Content starts

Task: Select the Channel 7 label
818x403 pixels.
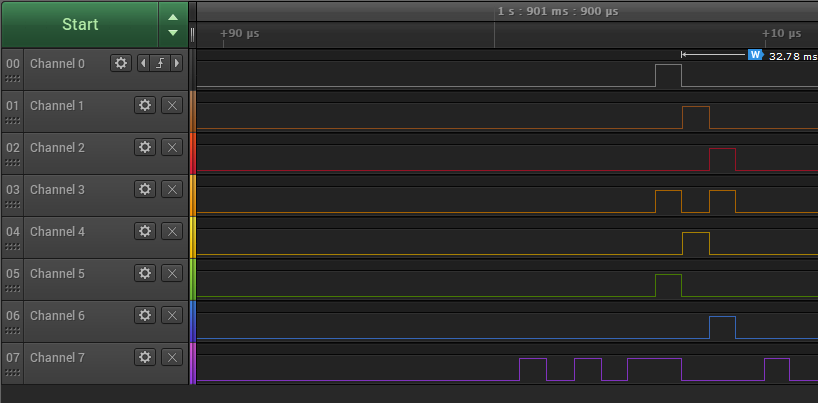Action: (57, 357)
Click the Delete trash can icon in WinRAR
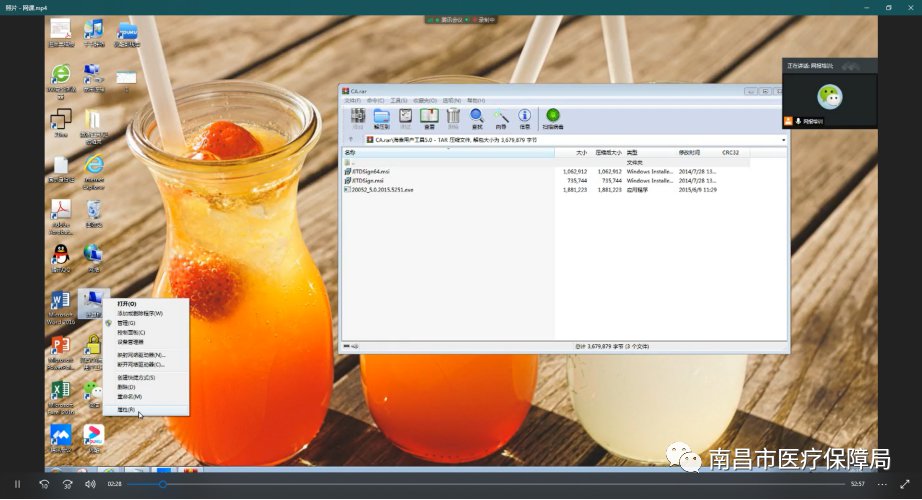Viewport: 922px width, 500px height. click(x=453, y=119)
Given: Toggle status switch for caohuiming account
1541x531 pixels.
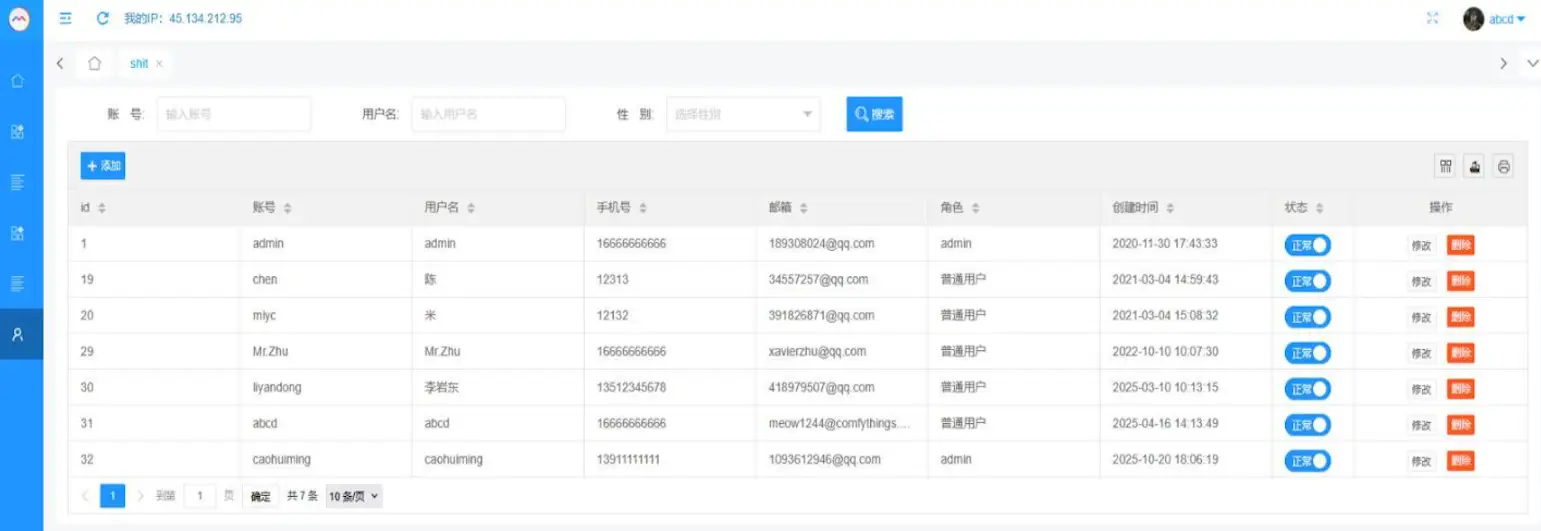Looking at the screenshot, I should coord(1307,461).
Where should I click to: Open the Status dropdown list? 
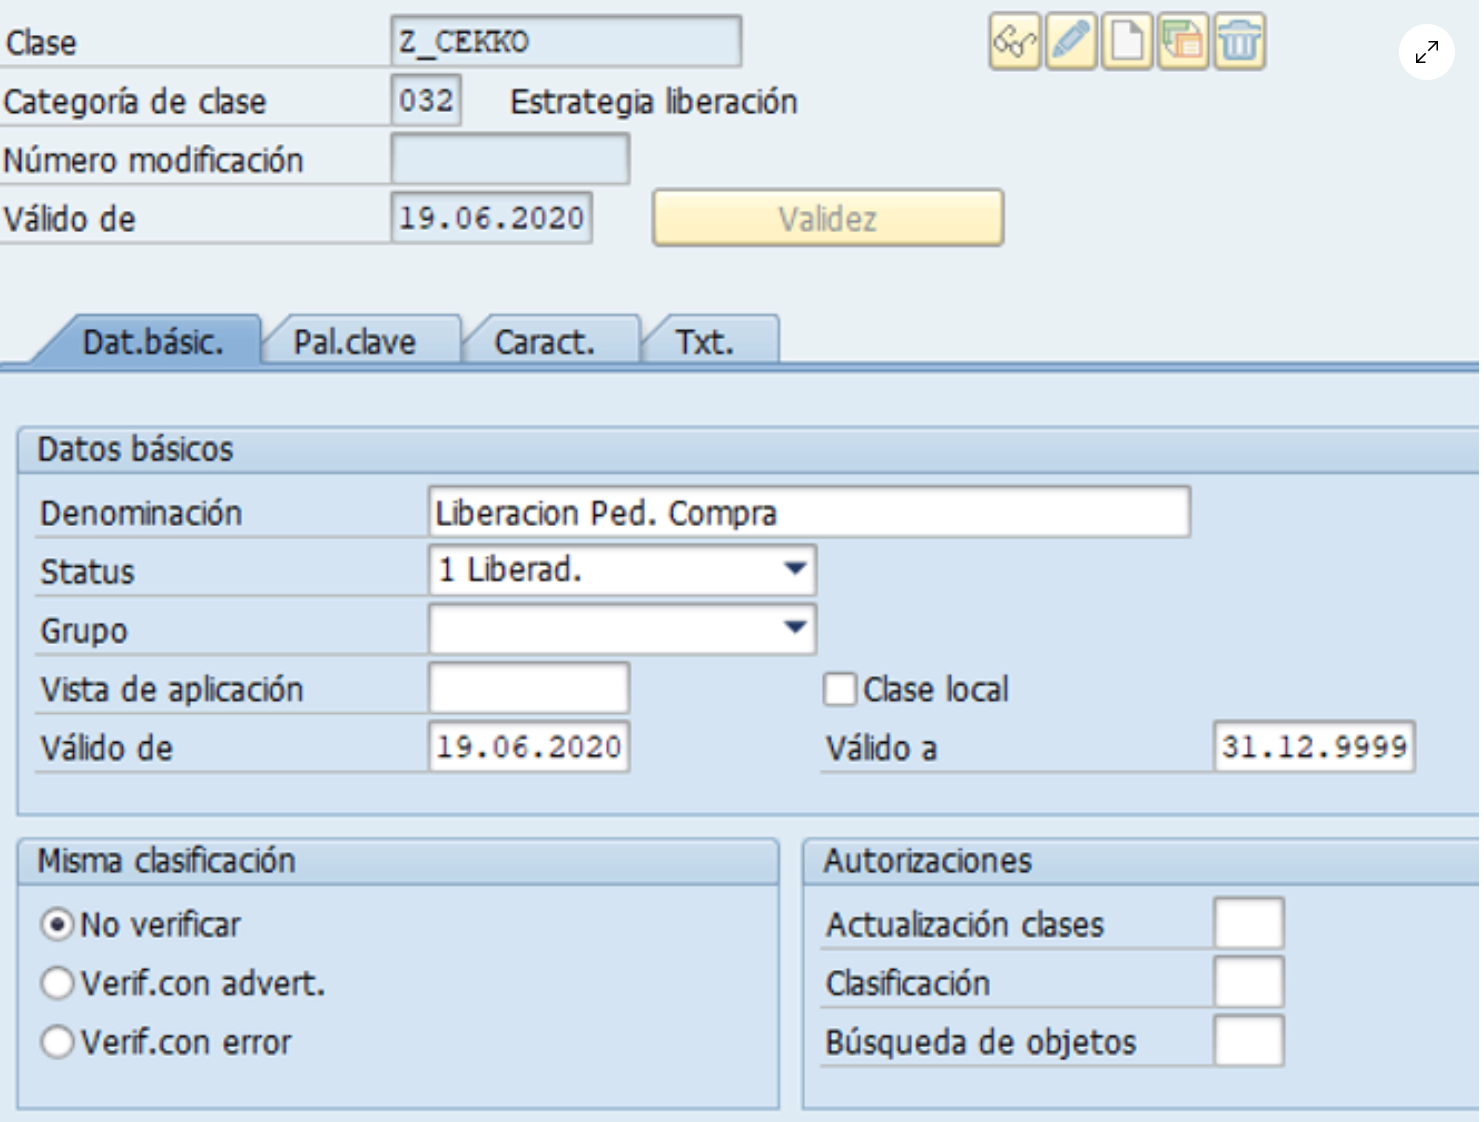(x=795, y=570)
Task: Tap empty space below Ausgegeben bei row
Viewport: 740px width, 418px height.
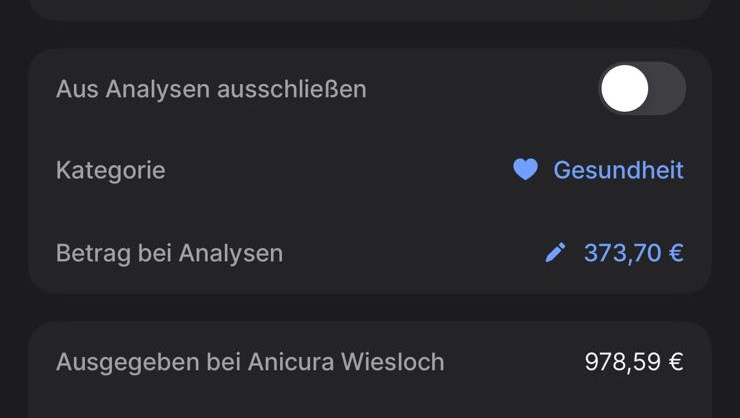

Content ends

◆ **EXERCISE BRIEF**
Starting at the line above that has "Given: Toggle status" and ending at the line that has "Task: Tap empty", copy each line exactly, leaving the pictures out and adding nothing.

◆ **WORKED SOLUTION**
Given: Toggle status switch for caohuiming account
1541x531 pixels.
Looking at the screenshot, I should coord(1307,461).
Where should I click to: Open the Status dropdown list? 
(x=795, y=570)
Task: Tap empty space below Ausgegeben bei row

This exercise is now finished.